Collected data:
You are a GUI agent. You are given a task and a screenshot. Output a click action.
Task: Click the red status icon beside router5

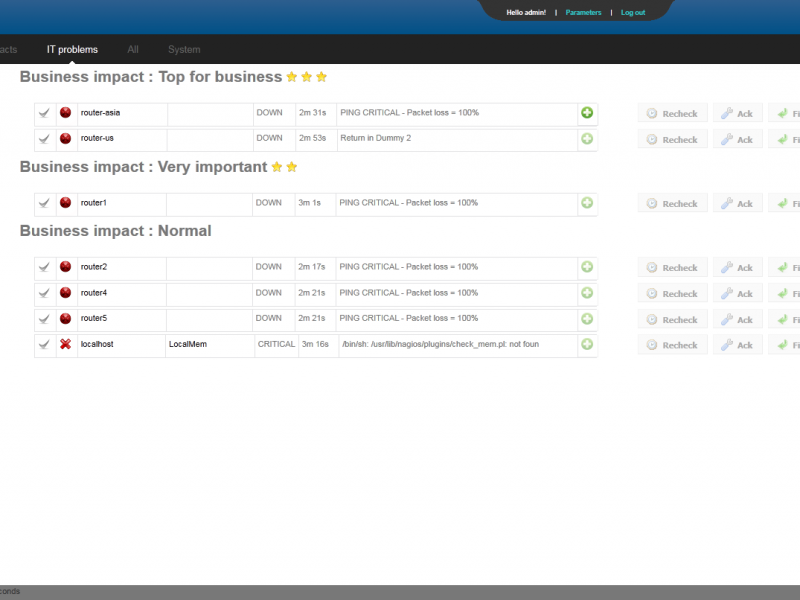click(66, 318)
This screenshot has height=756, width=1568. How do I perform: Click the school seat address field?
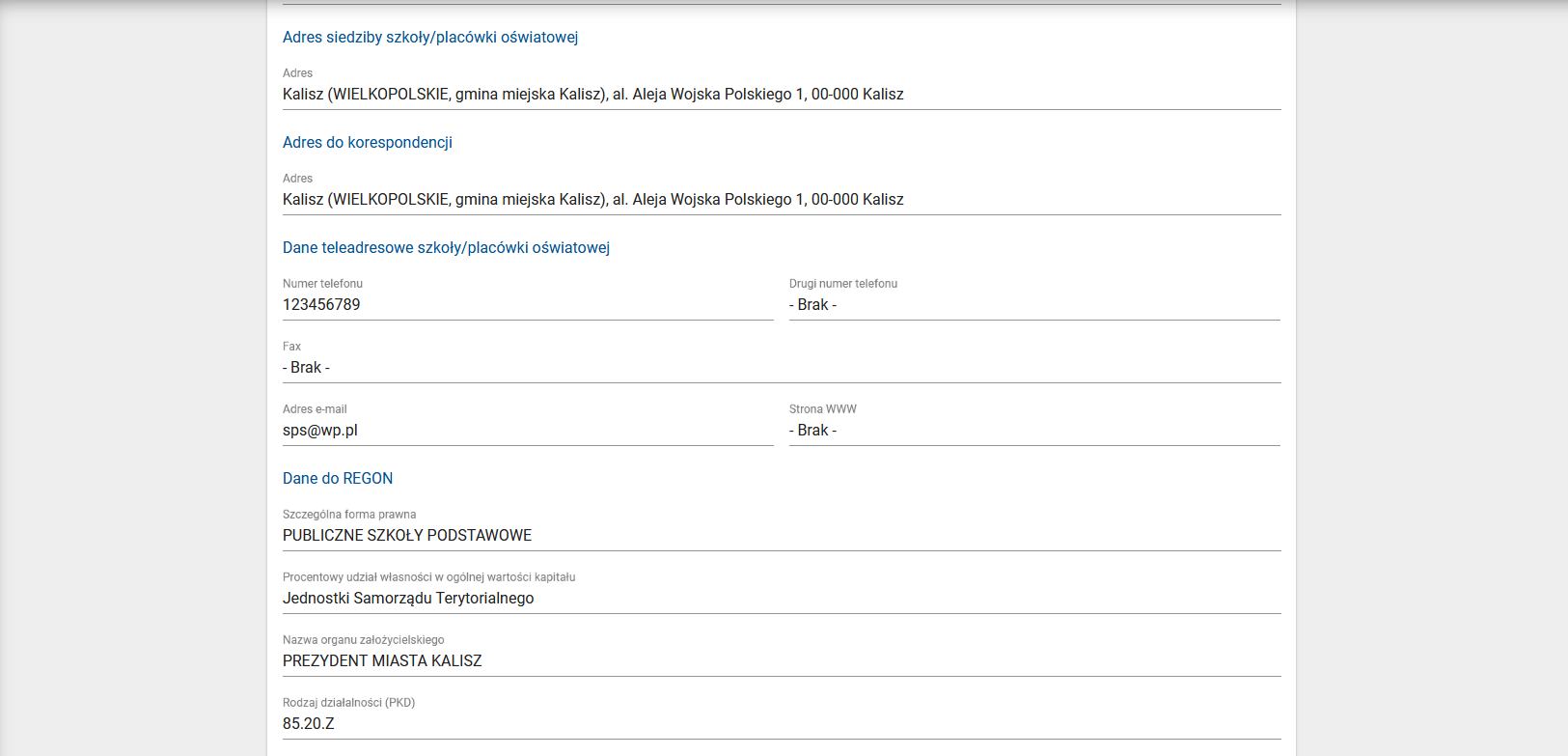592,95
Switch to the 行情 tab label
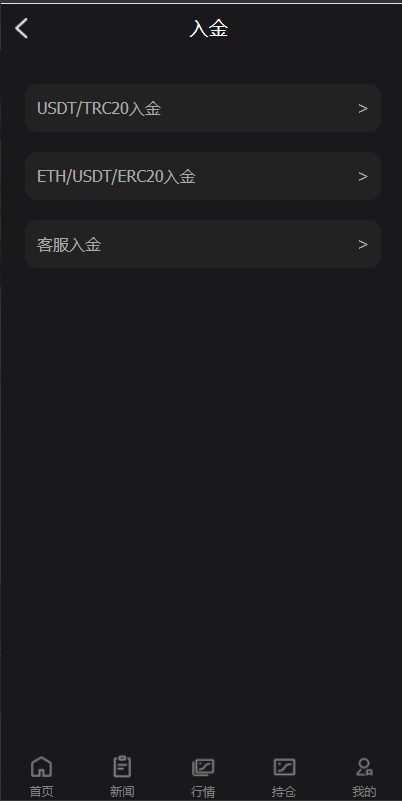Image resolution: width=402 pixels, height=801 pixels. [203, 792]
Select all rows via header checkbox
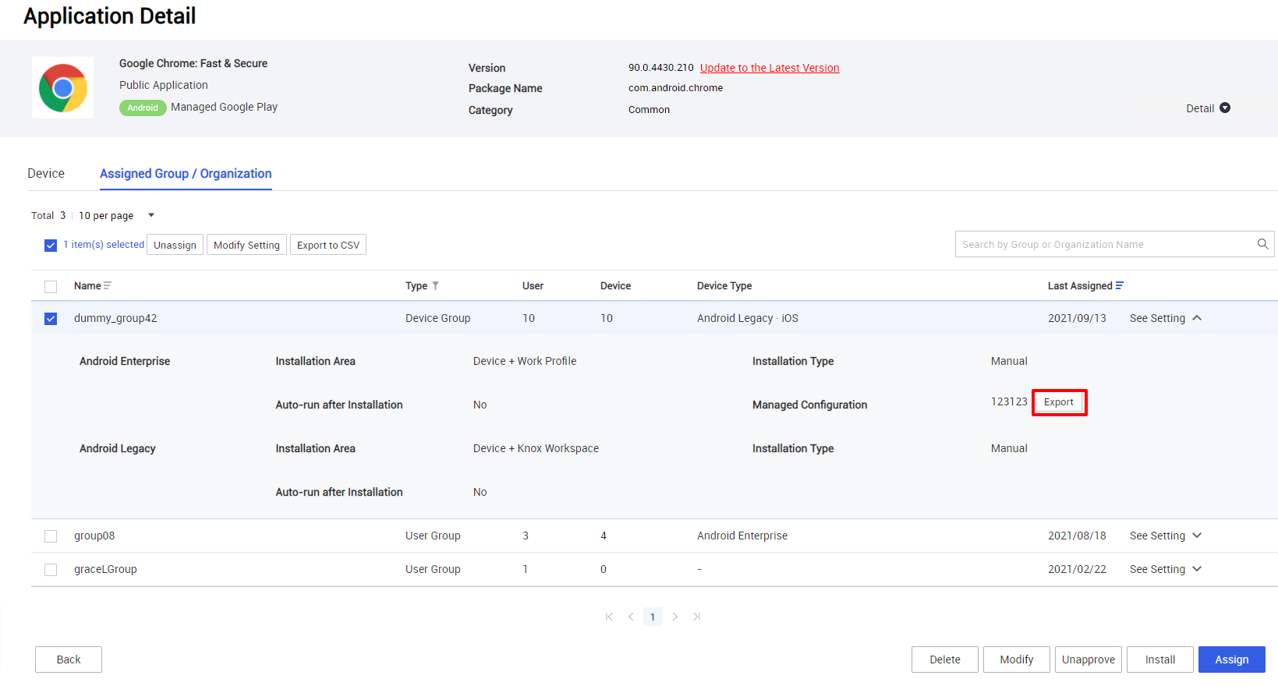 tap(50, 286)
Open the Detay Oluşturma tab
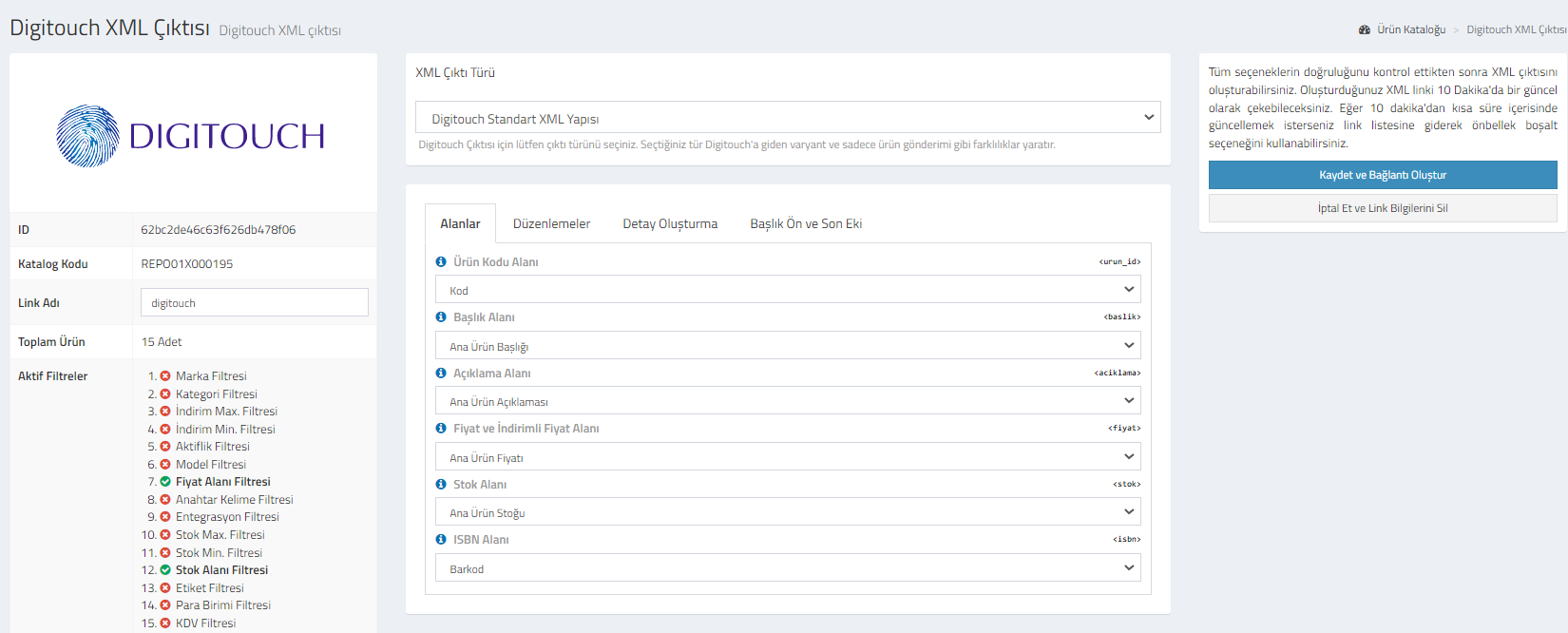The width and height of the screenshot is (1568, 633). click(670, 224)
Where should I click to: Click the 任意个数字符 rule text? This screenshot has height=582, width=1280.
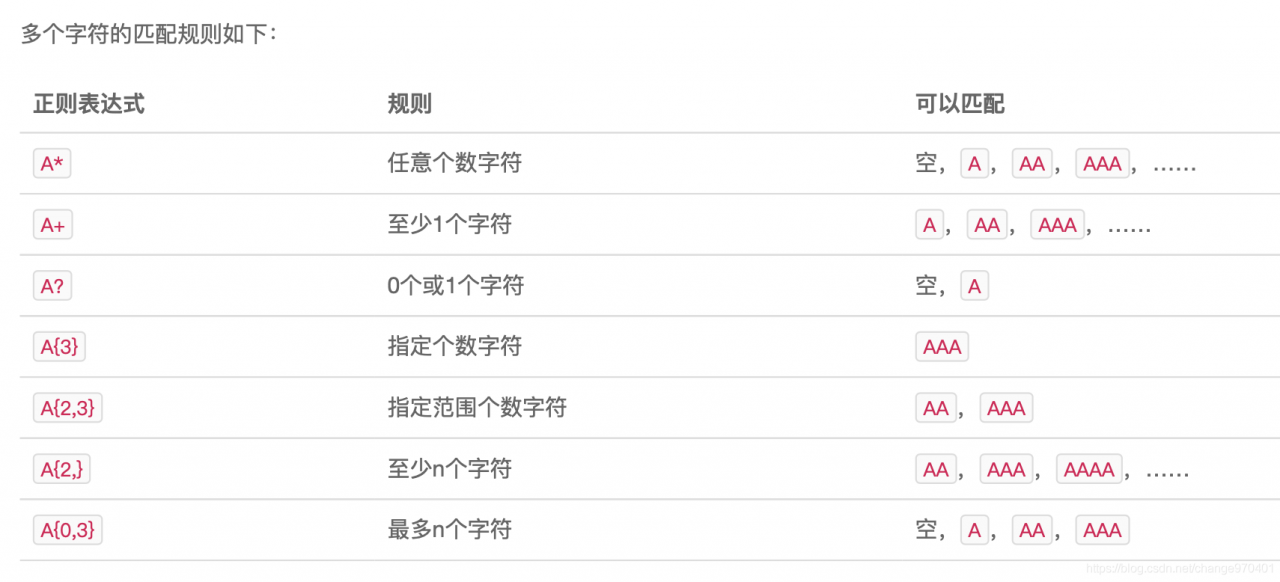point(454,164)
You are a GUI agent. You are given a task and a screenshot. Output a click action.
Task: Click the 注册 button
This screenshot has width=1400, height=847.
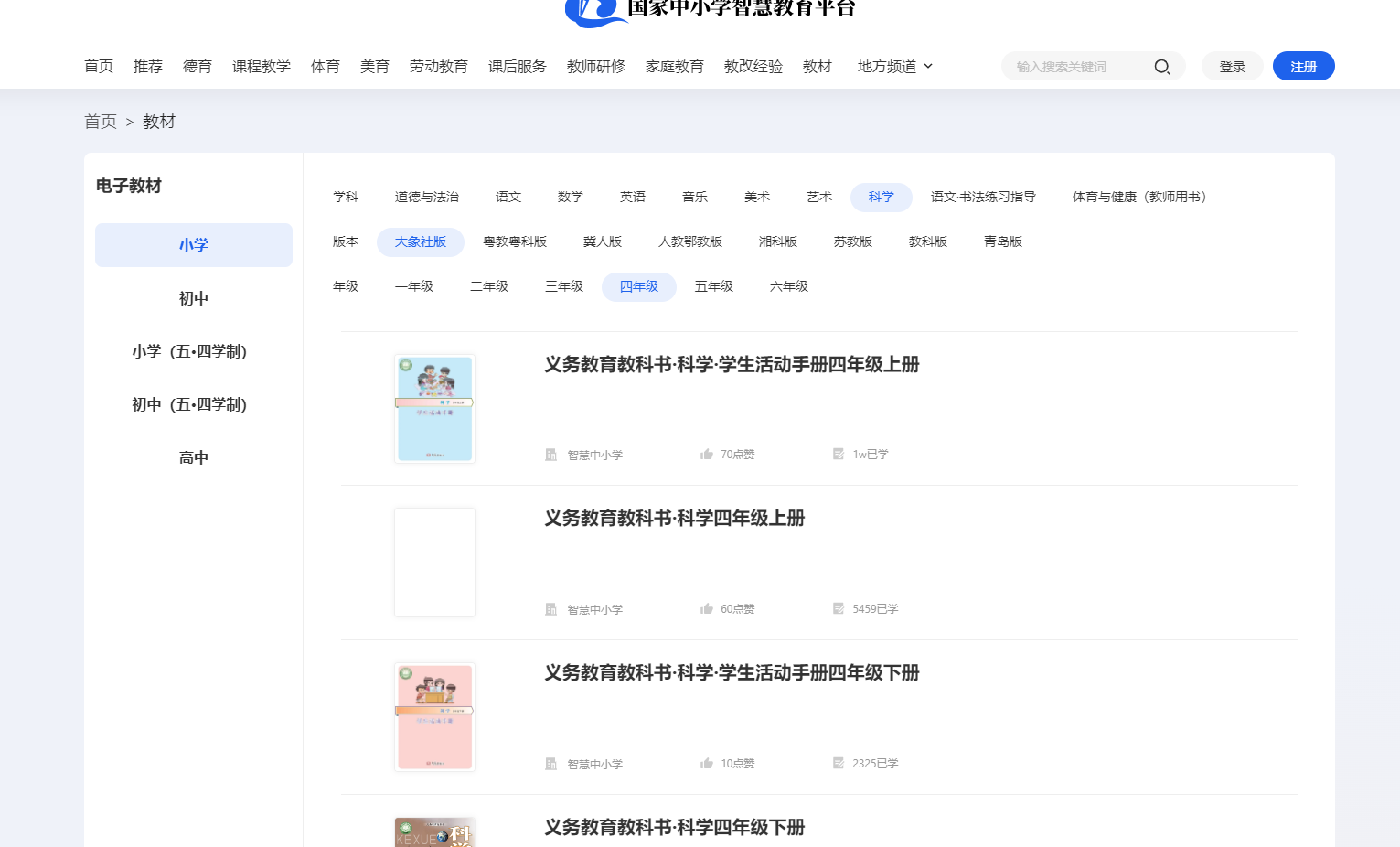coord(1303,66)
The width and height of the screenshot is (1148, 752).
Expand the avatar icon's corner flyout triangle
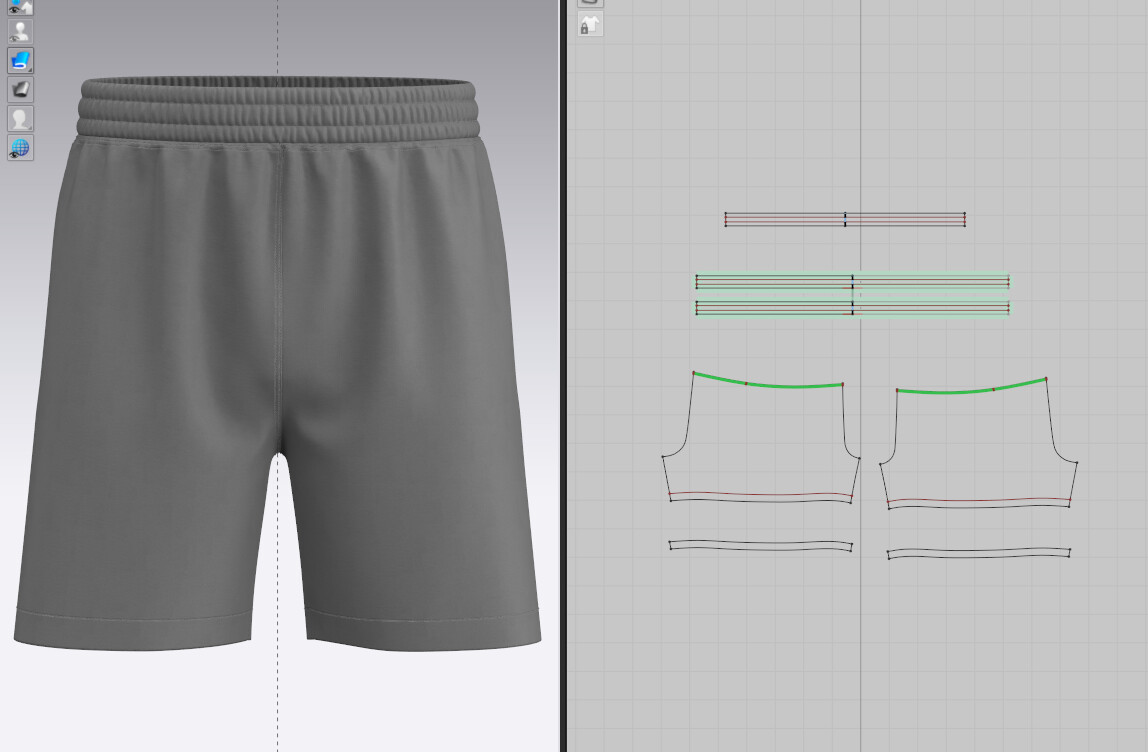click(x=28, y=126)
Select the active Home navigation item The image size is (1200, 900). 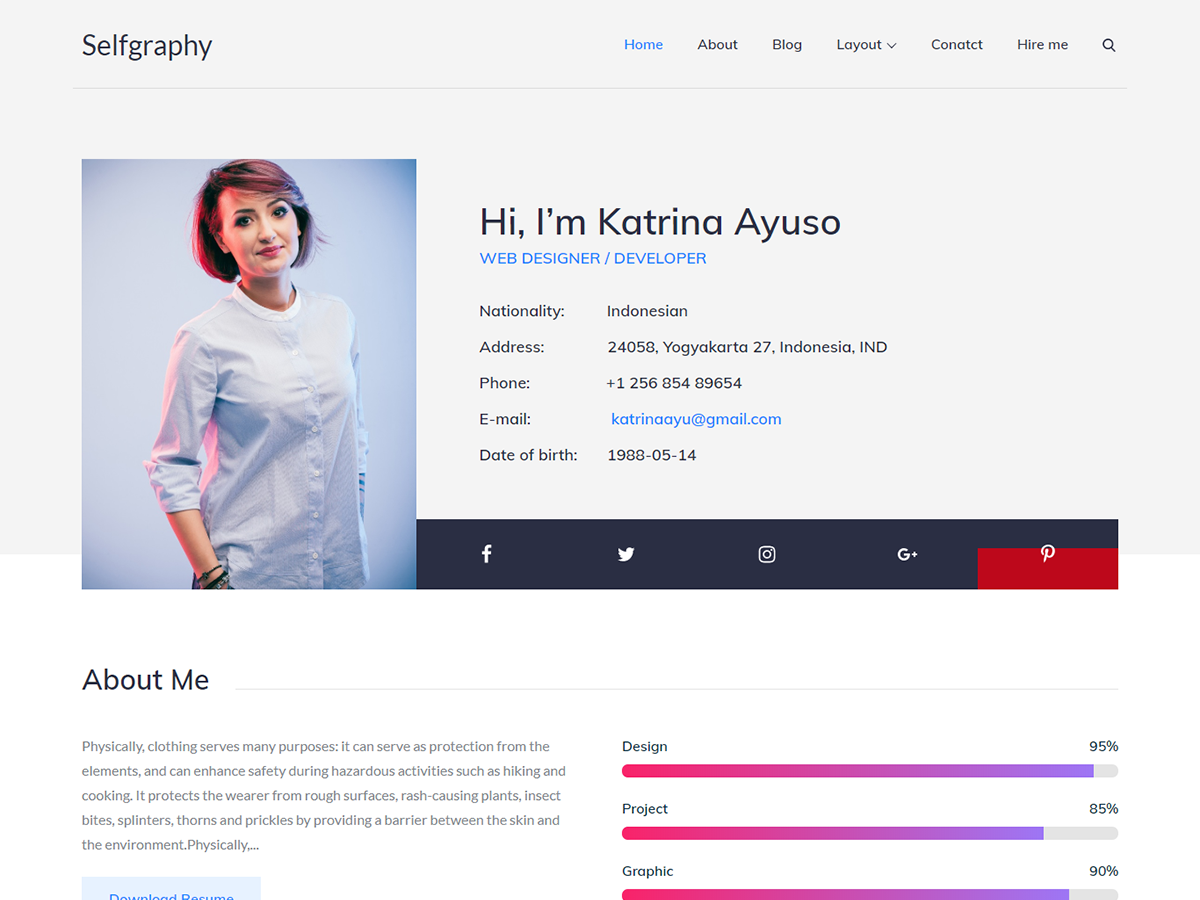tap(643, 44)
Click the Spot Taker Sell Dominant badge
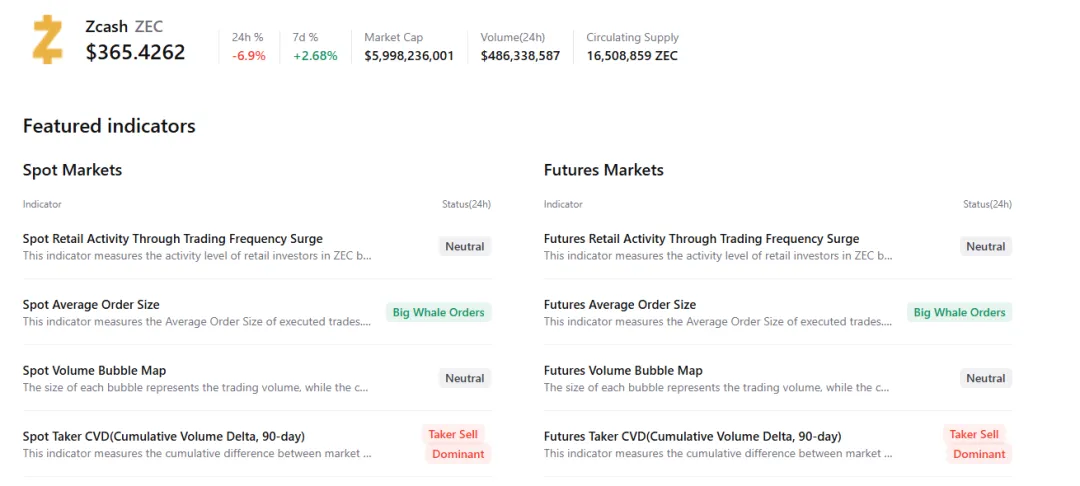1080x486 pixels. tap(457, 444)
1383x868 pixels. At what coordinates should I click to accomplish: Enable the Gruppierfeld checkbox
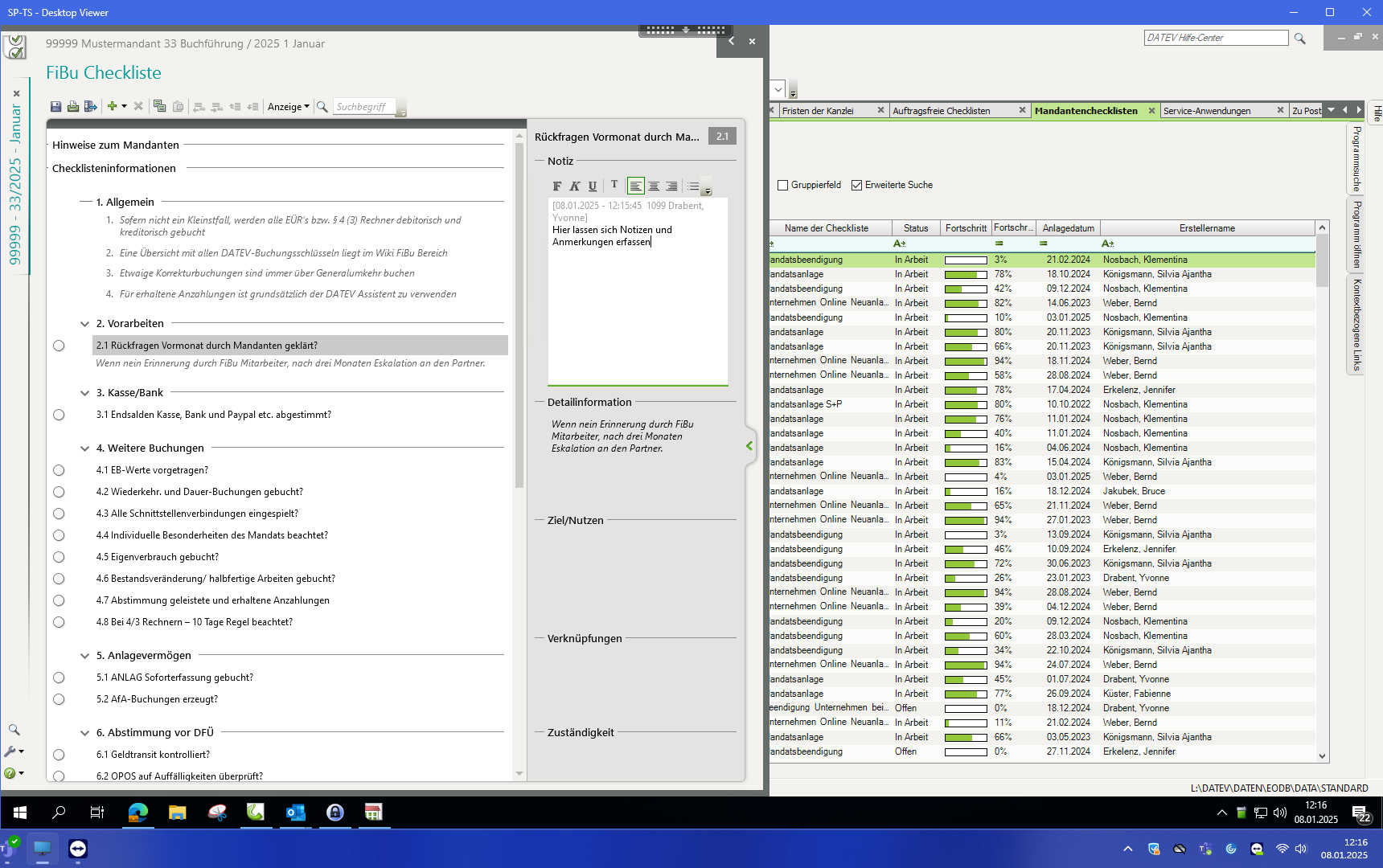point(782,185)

ASSIGNMENT: Lines from the one above containing "Open the Detay Oluşturma tab" down to the one containing "Task: Click the 注册 button" should be transcribed exactly, with both ends kept and no pictures.

FINISHED TASK:
Open the Detay Oluşturma tab
The width and height of the screenshot is (1568, 633). click(670, 224)
Where should I click to: Click the 任意个数字符 rule text? This screenshot has height=582, width=1280.
point(454,164)
You are a GUI agent. You are given a task and a screenshot. Output a click action.
Task: Click the 注册 button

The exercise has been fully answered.